Managing rolling upgrades of cloud applications using SQL Database active geo-replication

Note

Active geo-replication is now available for all databases in all tiers.

Learn how to use geo-replication in SQL Database to enable rolling upgrades of your cloud application. Because upgrade is a disruptive operation, it should be part of your business continuity planning and design. In this article we look at two different methods of orchestrating the upgrade process, and discuss the benefits and trade-offs of each option. For the purposes of this article we will use a simple application that consists of a web site connected to a single database as its data tier. Our goal is to upgrade version 1 of the application to version 2 without any significant impact on the end-user experience.

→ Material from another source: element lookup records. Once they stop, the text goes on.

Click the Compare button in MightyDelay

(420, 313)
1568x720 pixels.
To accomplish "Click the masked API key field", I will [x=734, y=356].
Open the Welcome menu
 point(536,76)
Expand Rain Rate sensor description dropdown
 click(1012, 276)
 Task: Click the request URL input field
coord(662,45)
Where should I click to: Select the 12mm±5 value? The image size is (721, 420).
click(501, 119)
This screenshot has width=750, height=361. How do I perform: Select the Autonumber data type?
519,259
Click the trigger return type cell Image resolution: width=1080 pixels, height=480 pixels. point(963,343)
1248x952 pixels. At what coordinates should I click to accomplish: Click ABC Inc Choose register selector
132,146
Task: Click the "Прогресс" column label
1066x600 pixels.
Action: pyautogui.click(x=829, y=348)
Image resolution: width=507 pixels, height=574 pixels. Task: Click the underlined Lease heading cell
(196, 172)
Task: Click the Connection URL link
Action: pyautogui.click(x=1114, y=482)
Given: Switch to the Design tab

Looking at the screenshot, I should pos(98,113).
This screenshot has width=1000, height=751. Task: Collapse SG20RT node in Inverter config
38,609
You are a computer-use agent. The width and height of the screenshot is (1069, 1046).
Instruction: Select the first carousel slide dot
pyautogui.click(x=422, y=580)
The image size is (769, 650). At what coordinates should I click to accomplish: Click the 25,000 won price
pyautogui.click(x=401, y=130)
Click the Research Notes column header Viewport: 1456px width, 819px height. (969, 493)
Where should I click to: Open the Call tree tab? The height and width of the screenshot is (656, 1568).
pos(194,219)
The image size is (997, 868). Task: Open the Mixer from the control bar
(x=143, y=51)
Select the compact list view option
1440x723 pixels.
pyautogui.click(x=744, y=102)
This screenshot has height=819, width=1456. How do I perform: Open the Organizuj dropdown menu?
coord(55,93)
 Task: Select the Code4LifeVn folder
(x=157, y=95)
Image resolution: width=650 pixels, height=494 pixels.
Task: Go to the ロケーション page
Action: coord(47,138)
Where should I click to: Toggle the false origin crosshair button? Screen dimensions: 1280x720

When evaluating the upgrade options you should consider the following factors:

  • Impact on application availability during upgrades. How long the application function may be limited or degraded.
  • Ability to roll back in case of an upgrade failure.
  • Vulnerability of the application if an unrelated catastrophic failure occurs during the upgrade.
  • Total dollar cost. This includes additional redundancy and incremental costs of the temporary components used by the upgrade process.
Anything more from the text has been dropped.